The task >> Rewrite the data below, changing every "screenshot" to "screen capture" and leaving everything else as it is.

Task input >>
--------------------------------------------------

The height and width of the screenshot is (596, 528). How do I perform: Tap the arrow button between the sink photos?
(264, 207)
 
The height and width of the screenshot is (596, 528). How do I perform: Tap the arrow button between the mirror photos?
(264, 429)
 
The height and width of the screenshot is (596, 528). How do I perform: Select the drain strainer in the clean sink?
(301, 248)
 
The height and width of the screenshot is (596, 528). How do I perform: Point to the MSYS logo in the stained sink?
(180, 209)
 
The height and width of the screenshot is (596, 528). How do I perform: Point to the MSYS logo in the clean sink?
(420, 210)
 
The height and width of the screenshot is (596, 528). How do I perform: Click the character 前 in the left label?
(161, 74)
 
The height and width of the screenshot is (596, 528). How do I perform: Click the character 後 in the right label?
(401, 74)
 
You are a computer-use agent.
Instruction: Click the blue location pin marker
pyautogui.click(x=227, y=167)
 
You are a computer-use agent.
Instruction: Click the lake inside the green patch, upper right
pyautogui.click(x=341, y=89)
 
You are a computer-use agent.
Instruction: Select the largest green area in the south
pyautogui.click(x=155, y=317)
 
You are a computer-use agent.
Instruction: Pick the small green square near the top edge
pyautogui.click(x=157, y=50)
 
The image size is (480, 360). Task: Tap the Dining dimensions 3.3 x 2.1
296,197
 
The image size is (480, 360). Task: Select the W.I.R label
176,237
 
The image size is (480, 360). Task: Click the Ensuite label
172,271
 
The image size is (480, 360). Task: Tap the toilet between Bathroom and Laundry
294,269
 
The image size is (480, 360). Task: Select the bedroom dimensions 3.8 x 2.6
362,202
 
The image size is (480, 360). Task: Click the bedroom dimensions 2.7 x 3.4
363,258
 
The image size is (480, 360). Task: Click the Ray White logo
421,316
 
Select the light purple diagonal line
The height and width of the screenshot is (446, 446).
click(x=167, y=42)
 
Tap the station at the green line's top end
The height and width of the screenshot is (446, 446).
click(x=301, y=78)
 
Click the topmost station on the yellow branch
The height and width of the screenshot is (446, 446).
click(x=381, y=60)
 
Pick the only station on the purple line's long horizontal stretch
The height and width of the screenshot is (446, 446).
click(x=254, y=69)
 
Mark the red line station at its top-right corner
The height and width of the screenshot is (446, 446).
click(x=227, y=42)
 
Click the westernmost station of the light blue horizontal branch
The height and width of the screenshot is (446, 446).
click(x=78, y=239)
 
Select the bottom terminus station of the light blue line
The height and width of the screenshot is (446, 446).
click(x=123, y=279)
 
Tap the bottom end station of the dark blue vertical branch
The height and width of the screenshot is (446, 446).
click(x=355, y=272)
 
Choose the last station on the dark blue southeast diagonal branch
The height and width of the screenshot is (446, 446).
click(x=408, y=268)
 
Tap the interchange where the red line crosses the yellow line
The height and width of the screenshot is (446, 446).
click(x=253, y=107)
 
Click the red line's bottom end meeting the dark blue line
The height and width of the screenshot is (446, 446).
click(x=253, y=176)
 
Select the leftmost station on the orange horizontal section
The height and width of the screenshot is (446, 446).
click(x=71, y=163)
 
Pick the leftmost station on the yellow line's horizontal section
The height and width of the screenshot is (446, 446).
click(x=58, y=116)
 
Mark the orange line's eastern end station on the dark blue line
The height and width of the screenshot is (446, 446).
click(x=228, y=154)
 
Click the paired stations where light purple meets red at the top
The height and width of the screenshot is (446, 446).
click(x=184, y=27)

--------------------------------------------------

Reply >>
The height and width of the screen capture is (596, 528). How do I perform: Tap the arrow button between the sink photos?
(264, 207)
 
The height and width of the screen capture is (596, 528). How do I perform: Tap the arrow button between the mirror photos?
(264, 429)
 
The height and width of the screen capture is (596, 528). How do I perform: Select the drain strainer in the clean sink?
(301, 248)
 
The height and width of the screen capture is (596, 528). How do I perform: Point to the MSYS logo in the stained sink?
(180, 209)
 
The height and width of the screen capture is (596, 528). How do I perform: Point to the MSYS logo in the clean sink?
(420, 210)
 
The height and width of the screen capture is (596, 528). How do I perform: Click the character 前 in the left label?
(161, 74)
 
The height and width of the screen capture is (596, 528). How do I perform: Click the character 後 in the right label?
(401, 74)
 
You are a computer-use agent.
Instruction: Click the blue location pin marker
pyautogui.click(x=227, y=167)
 
You are a computer-use agent.
Instruction: Click the lake inside the green patch, upper right
pyautogui.click(x=341, y=89)
 
You are a computer-use agent.
Instruction: Select the largest green area in the south
pyautogui.click(x=155, y=317)
 
You are a computer-use agent.
Instruction: Pick the small green square near the top edge
pyautogui.click(x=157, y=50)
 
The image size is (480, 360). Task: Tap the Dining dimensions 3.3 x 2.1
296,197
 
The image size is (480, 360). Task: Select the W.I.R label
176,237
 
The image size is (480, 360). Task: Click the Ensuite label
172,271
 
The image size is (480, 360). Task: Tap the toilet between Bathroom and Laundry
294,269
 
The image size is (480, 360). Task: Select the bedroom dimensions 3.8 x 2.6
362,202
 
The image size is (480, 360). Task: Click the bedroom dimensions 2.7 x 3.4
363,258
 
The image size is (480, 360). Task: Click the Ray White logo
421,316
 
Select the light purple diagonal line
The height and width of the screen capture is (446, 446).
click(x=167, y=42)
 
Tap the station at the green line's top end
The height and width of the screen capture is (446, 446).
click(x=301, y=78)
 
Click the topmost station on the yellow branch
The height and width of the screen capture is (446, 446).
click(x=381, y=60)
 
Pick the only station on the purple line's long horizontal stretch
The height and width of the screen capture is (446, 446).
click(x=254, y=69)
 
Mark the red line station at its top-right corner
The height and width of the screen capture is (446, 446).
click(x=227, y=42)
 
Click the westernmost station of the light blue horizontal branch
The height and width of the screen capture is (446, 446).
click(x=78, y=239)
 
Select the bottom terminus station of the light blue line
The height and width of the screen capture is (446, 446).
click(x=123, y=279)
 
Tap the bottom end station of the dark blue vertical branch
The height and width of the screen capture is (446, 446).
click(x=355, y=272)
 
Choose the last station on the dark blue southeast diagonal branch
The height and width of the screen capture is (446, 446).
click(x=408, y=268)
 
Tap the interchange where the red line crosses the yellow line
The height and width of the screen capture is (446, 446).
click(x=253, y=107)
 
Click the red line's bottom end meeting the dark blue line
The height and width of the screen capture is (446, 446).
click(x=253, y=176)
 
Select the leftmost station on the orange horizontal section
The height and width of the screen capture is (446, 446).
click(x=71, y=163)
 
Pick the leftmost station on the yellow line's horizontal section
The height and width of the screen capture is (446, 446).
click(x=58, y=116)
 
Mark the orange line's eastern end station on the dark blue line
The height and width of the screen capture is (446, 446).
click(x=228, y=154)
 
Click the paired stations where light purple meets red at the top
The height and width of the screen capture is (446, 446).
click(x=184, y=27)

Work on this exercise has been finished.